Zdjęcia archiwalne - Musta w 2011 roku ;-)
Mad cat Musta © kosma100


Mad cat Musta © kosma100


Mad cat Musta © kosma100


Pozdrawiam wszystkich tu zaglądających :)
  • DST 30.86km
  • Czas 01:37
  • VAVG 19.09km/h
  • Sprzęt Kellysek ;)
  • Aktywność Jazda na rowerze

Wigilijnie dopracowo

Rankiem problemy ze wstaniem... nic nowego.
Wczoraj wieczorem patrzymy na sypiący śnieg i decydujemy się jechać dzisiaj autobusami do pracy.
Połączenia tragiczne. Autobusy jeżdżą jak w soboty :(
Trudno...

Rankiem okazuje się, że droga jest czarna - zalega na niej tylko woda. Temperatura na plusie 2 stopnie.
Zmieniamy plany - jedziemy do pracy rowerkami.

Tomek wstaje po 4:00, szykuje śniadanko i wyjeżdża.
Ja zamulam. Wstępnie mam wyjechać po 6:00 ale wstaję dopiero o 6:26 więc wyjeżdżam o 6:40.
W Łośniu ulice rewelacyjne - czarne i bez lodu. Tylko pełno wody na nich i za chwilkę jestem już cała mokra.
Dojeżdżam do Huty. Jestem już przemarznięta i jakoś czas szybko mija. Decyduje się podjechać na dworzec pkp i zobaczyć czy będzie jakiś pociąg.
Jest za 15 minut... poczekam.
Zmarznięta czekam na pociąg. Posiłkuję się Kolejami Śląskimi, wydając ostatnie 7 złotych zalegające w portfelu.

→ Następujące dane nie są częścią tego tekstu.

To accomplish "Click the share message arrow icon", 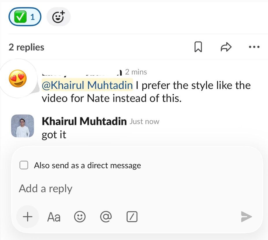I will (x=226, y=47).
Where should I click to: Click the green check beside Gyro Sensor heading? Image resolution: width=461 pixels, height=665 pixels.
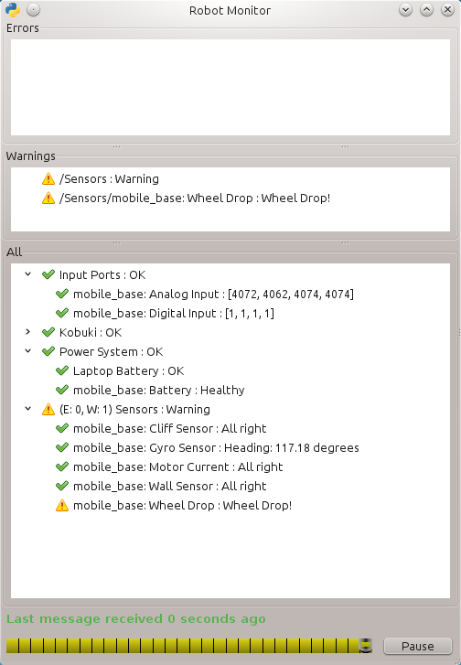62,447
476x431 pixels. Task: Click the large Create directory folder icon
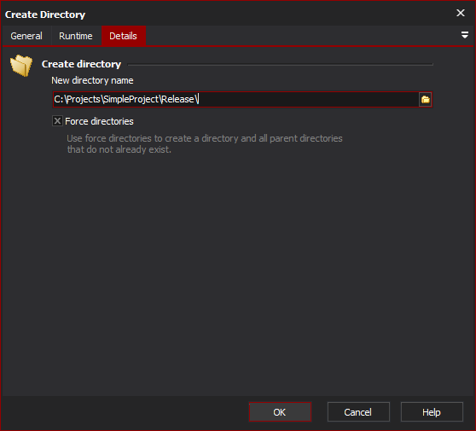point(21,66)
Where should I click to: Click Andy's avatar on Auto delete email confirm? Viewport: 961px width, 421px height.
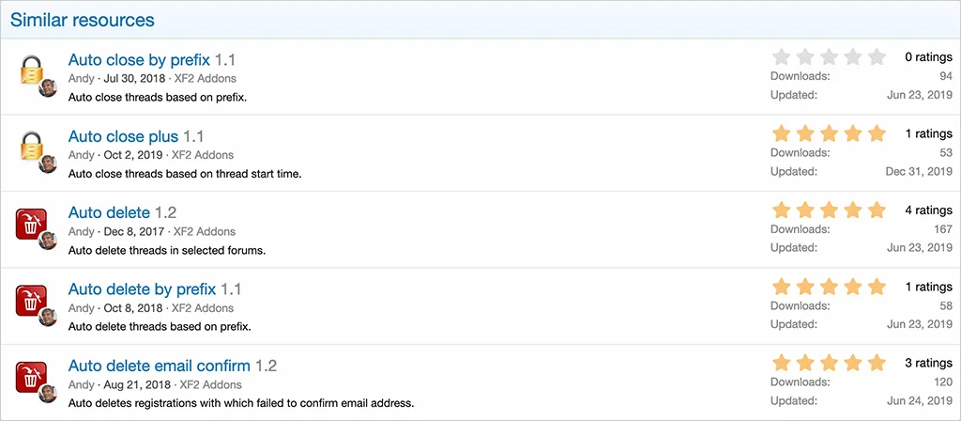pos(48,395)
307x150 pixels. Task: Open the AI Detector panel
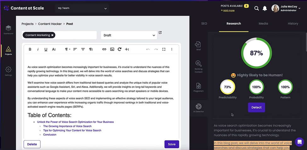[198, 108]
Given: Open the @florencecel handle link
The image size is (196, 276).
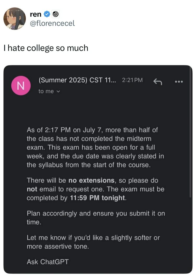Looking at the screenshot, I should (x=52, y=23).

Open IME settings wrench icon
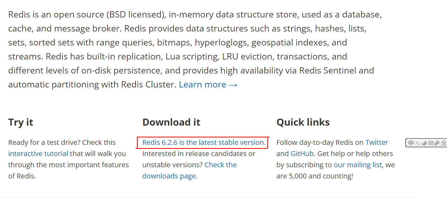point(437,143)
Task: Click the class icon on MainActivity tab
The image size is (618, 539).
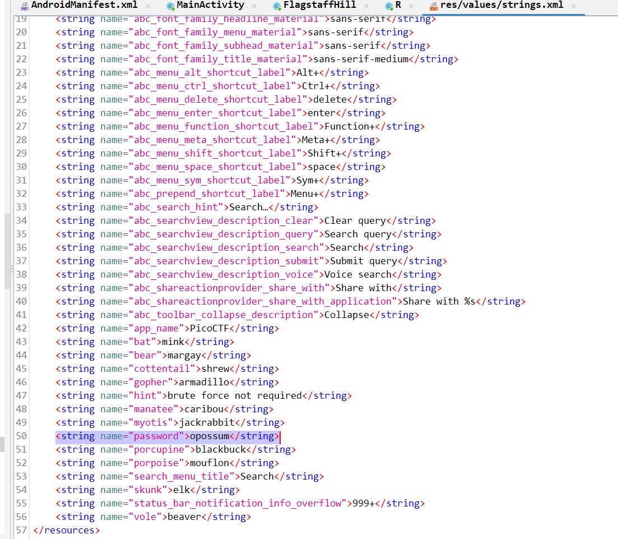Action: (x=170, y=6)
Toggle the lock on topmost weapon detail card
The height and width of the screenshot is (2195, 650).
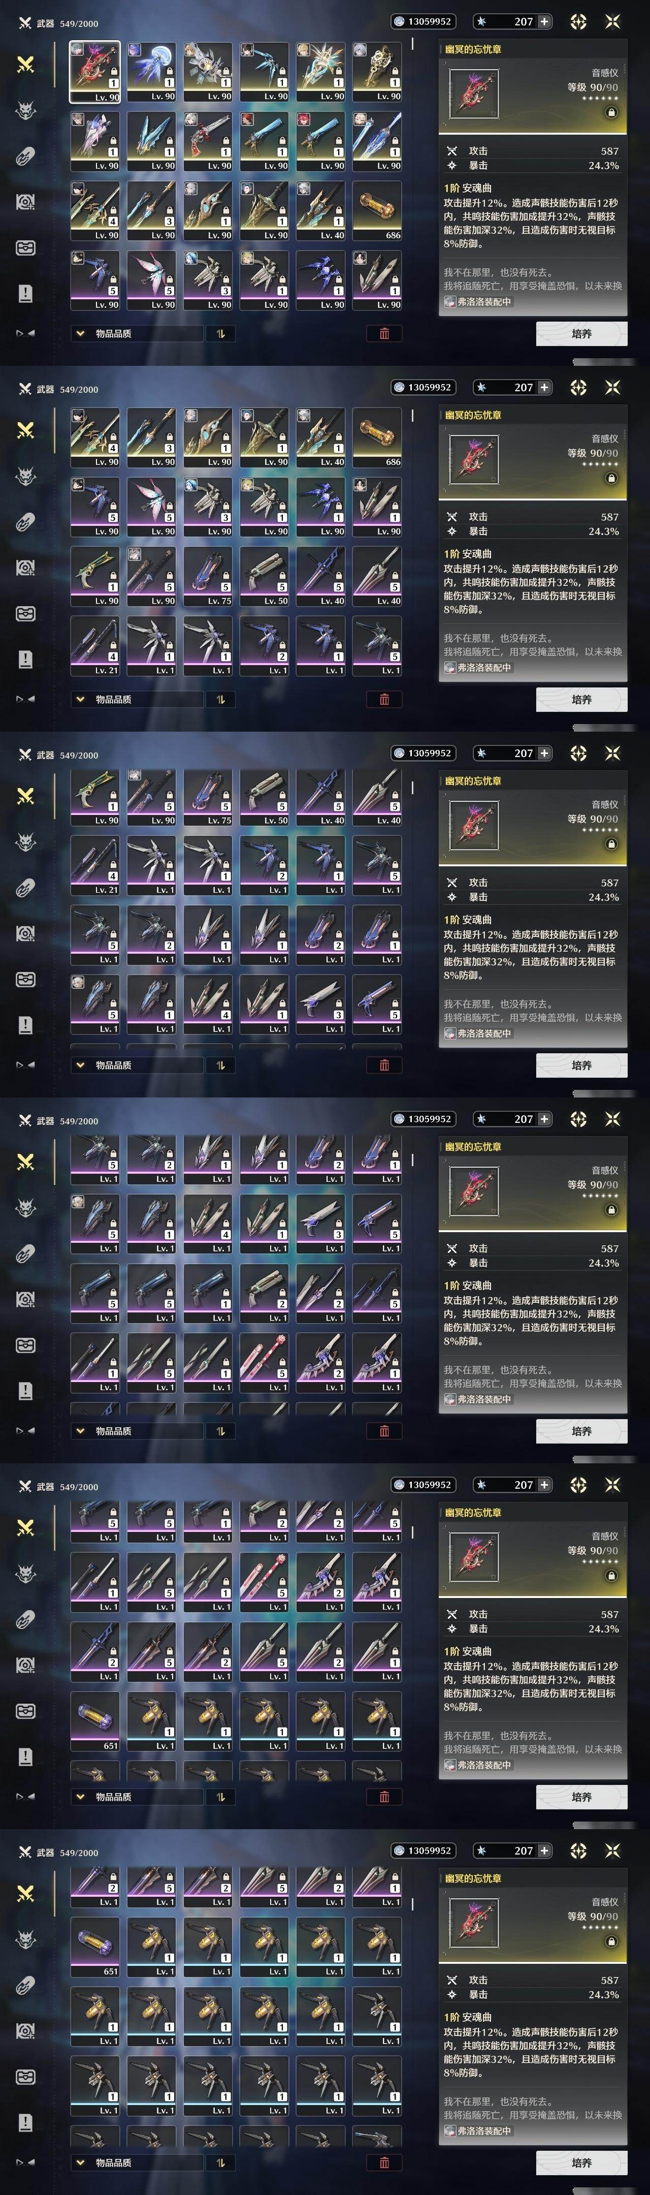pos(611,112)
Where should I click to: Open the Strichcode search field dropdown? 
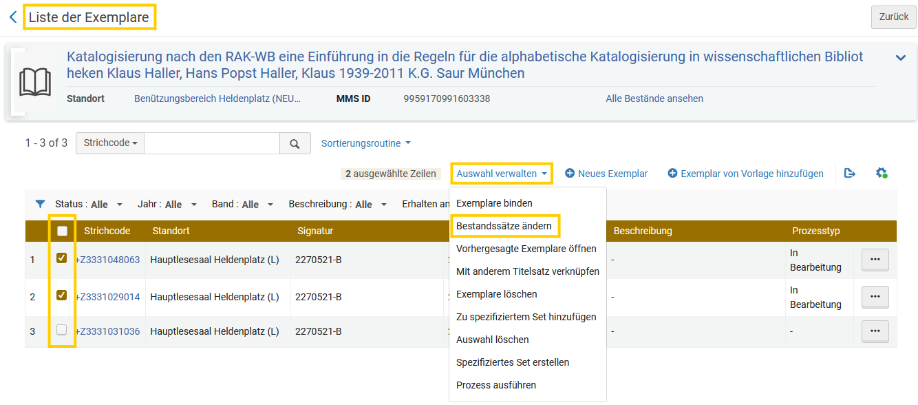(110, 143)
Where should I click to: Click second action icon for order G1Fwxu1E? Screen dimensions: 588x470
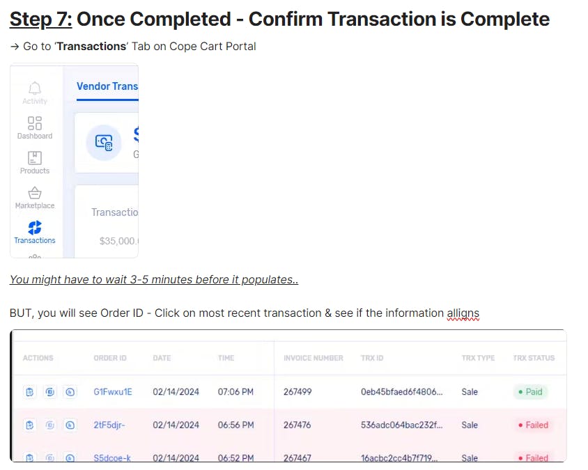[x=50, y=392]
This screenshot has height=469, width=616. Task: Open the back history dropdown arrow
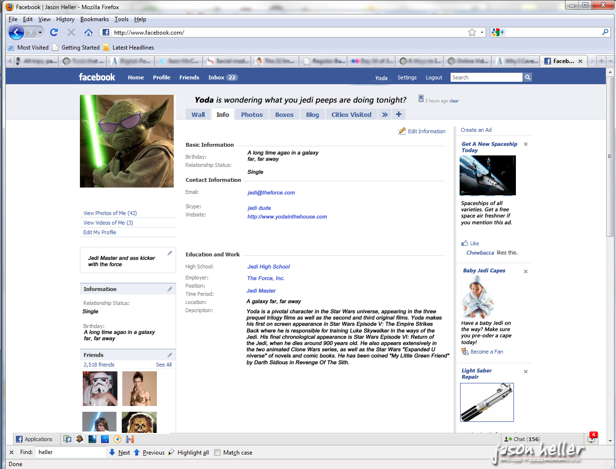click(40, 33)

Wysiadam na stacji Katowice Zawodzie.
Na peronie lód i woda... masakra. Ledwo idę.
Zejście z peronu jest po 20 cm szerokości cokole - nie daję rady z rowerem.
Przepuszczam chłopaka. Widzi chyba moją minę bo postanawia mi pomóc. Jakoś we dwójkę dajemy radę.
Chodniki i ścieżki rowerowe w opłakanym stanie - lód + woda :(
Cholernie ślisko. Podczas zjazdu tylne koło chce wyprzedzić przednie. Cudem udaje mi się uniknąć gleby :( Schodzę z roweru i sprowadzam po ośnieżonej trawie.

Dojeżdżam do pracy.
Mam nadzieję, że warunki podczas powrotu będą lepsze. Chcę tylko by nie było lodu na ulicy.

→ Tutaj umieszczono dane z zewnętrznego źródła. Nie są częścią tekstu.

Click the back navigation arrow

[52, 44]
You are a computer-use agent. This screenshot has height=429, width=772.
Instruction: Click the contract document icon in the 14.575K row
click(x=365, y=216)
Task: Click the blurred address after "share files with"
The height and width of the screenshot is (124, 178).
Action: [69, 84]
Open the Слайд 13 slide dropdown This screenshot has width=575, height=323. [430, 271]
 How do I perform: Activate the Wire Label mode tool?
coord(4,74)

Wszystkim życzę takich Świąt jakie sobie wymarzą.
Albo Rodzinnych albo rowerowych albo wyjazdowych albo domowych.
Albo remontowych :-)
Po prostu - Waszych Świąt i Wszystkiego Najlepszego w Nowym Roku 2013


Świąteczna rowerowa bombka © amiga

Zdjęcie "pożyczone" od amigi ;-)

Pozdrawiam wszystkich tu zaglądających :)
  • DST 12.28km
  • Czas 00:46
  • VAVG 16.02km/h
  • Sprzęt Kellysek ;)
  • Aktywność Jazda na rowerze

Powrót z pracy wigilijny... dobrze, że żyję ;(

Ech... jak ja nie cierpię świąt.
Dobrze, że moja Rodzinka zrozumiała po paru latach i to akceptuje...

Z pracy wychodzę o 12:00 i pedalę w kamizelce do domku.

Ciepło - osiem stopni na plusie ;-)
Jedzie się super :-)
Ulice o.k. Aczkolwiek mogło by być lepiej.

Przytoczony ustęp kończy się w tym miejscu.